The Empire State Building, described when it opened in 1931 as “the eighth wonder of the world”, epitomises Manhattan. Perhaps the most elegant of all the New York skyscrapers, faced in Indiana limestone and granite, with stainless steel mullions running from the six-storey base to the Art Deco pinnacle, its setbacks make light of its vast bulk.
Nowadays it wouldn’t get built, because it occupies the site of the original Waldorf-Astoria Hotel: http://en.wikipedia.org/wiki/File:Waldorf-Astoria_1904-1908b.jpg. This grand Victorian pile, originally two hotels of 1893 and 1897, was pulled down in 1930 and the business transferred to its current address at 301 Park Avenue.
The Empire State Building was extended during construction from its planned 86 storeys to 102 storeys to be sure of the accolade of the World’s Tallest Building. It was completed in advance of schedule and below budget, yet initial rentals were so few that it was dubbed the “Empty State Building”. Once again the tallest building in New York City after the destruction of the World Trade Center towers, its height to the top of the TV mast is 1,454 feet.
There are comfortable open promenades as well as a glass-enclosed viewing-area at the 86th floor. The view from the 102nd-floor observatory stretches up to eighty miles, reaching into the states of New Jersey, Pennsylvania, Connecticut and Massachusetts.
The mast was originally intended as a mooring for dirigibles, but only one landing was ever attempted. This hair-raising procedure failed because it was impossible to stabilise the end of the airship that wasn’t anchored to the tower.
In 1946 a B-25 bomber collided with the 79th floor in thick fog, killing fourteen and causing only localised damage.
The Empire State lives in New York legend.

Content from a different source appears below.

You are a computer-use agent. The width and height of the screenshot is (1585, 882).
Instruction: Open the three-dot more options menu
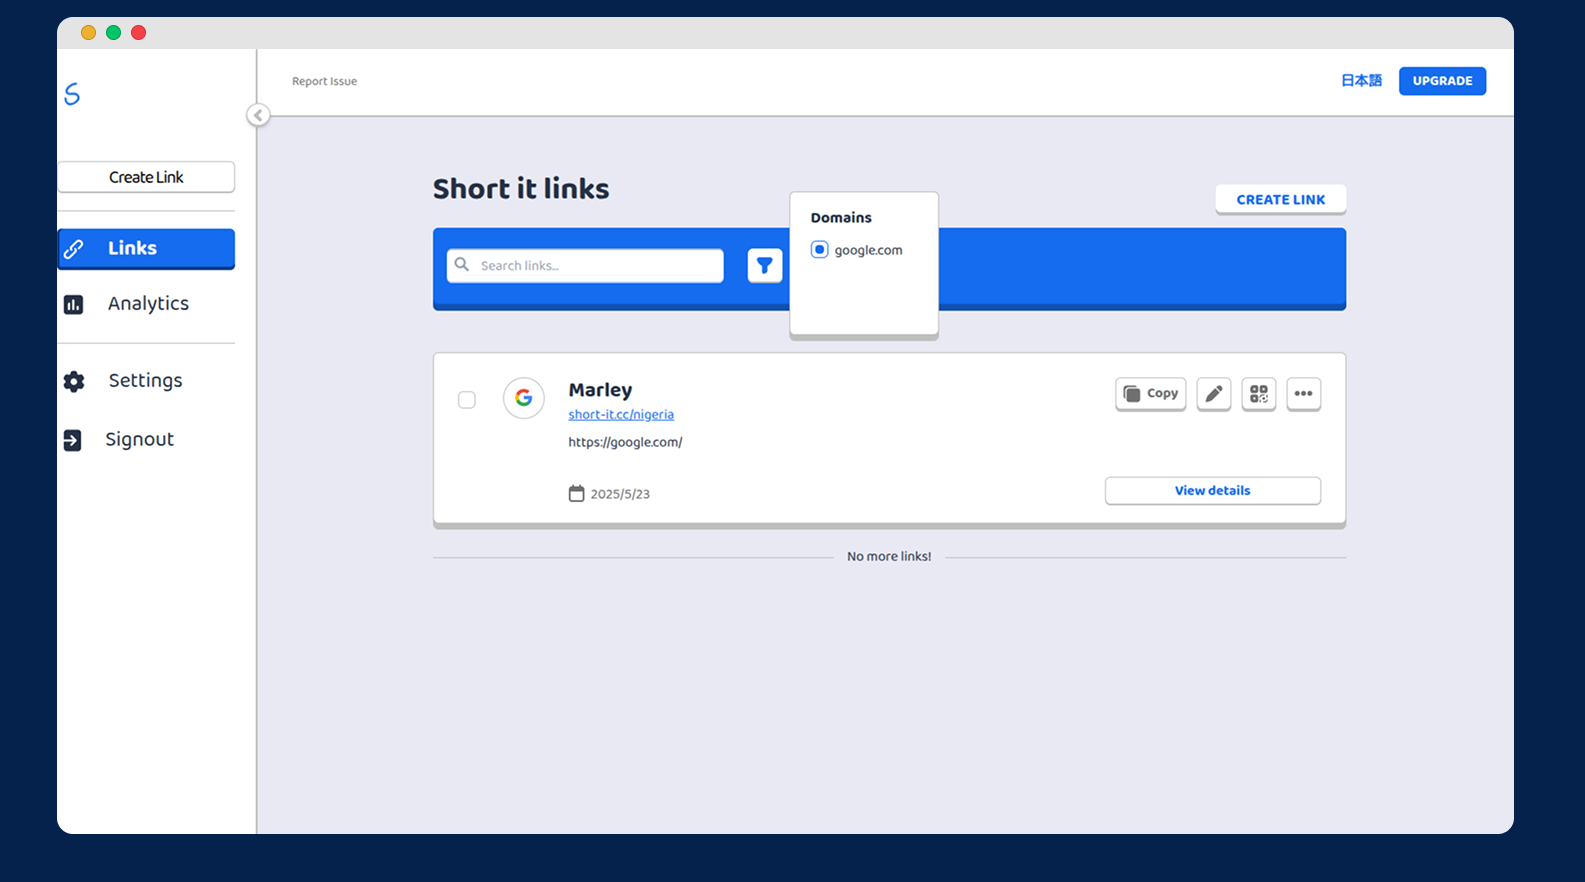[x=1303, y=394]
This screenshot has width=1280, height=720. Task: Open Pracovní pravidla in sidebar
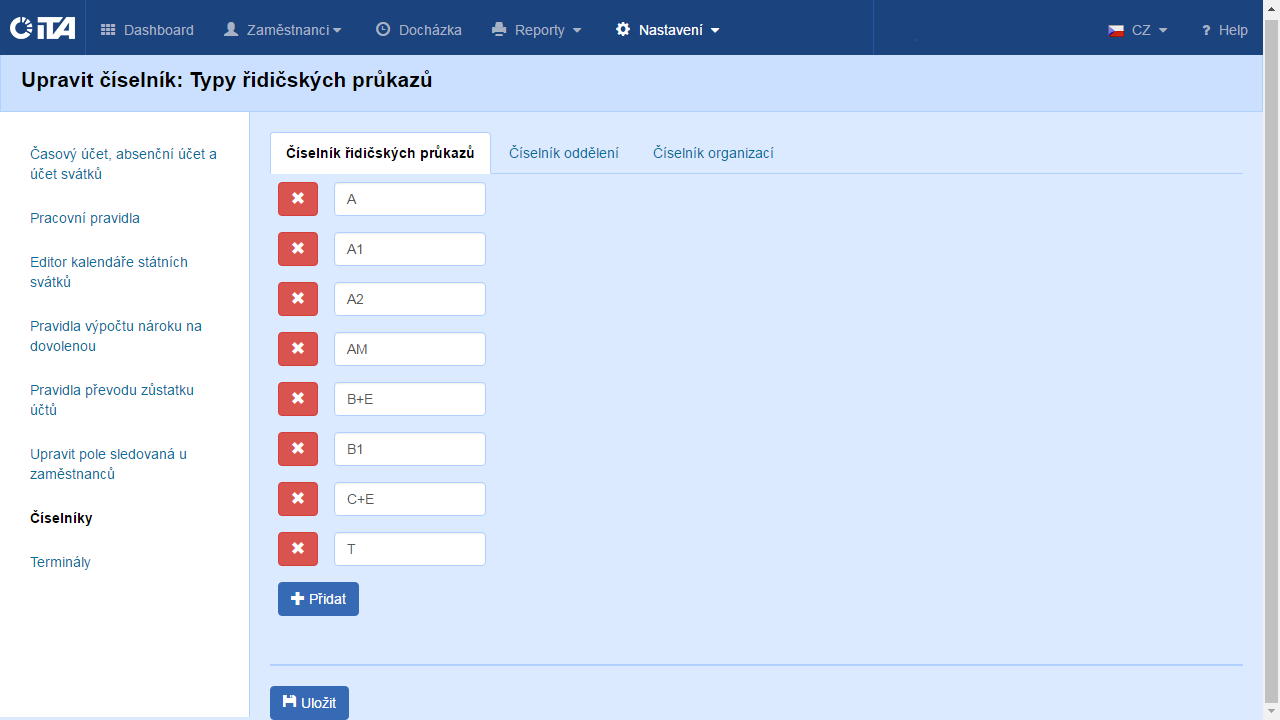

It starred notably in the film King Kong (1933) where the giant gorilla ends its life clinging to the top of the building.
When the film director Peter Jackson consulted primatologists while planning his 2005 version of King Kong, he was told that a real giant ape would fling excreta at the attacking aircraft, and offer what was discreetly described as a “display-challenge” [John Harlow, ‘Hollywood agenda,’ The Sunday Times, November 2nd 2003].
The Empire State Building is open to the public until midnight, which makes it an admirable and popular place from which to watch the city lights, carpeting the view in all directions.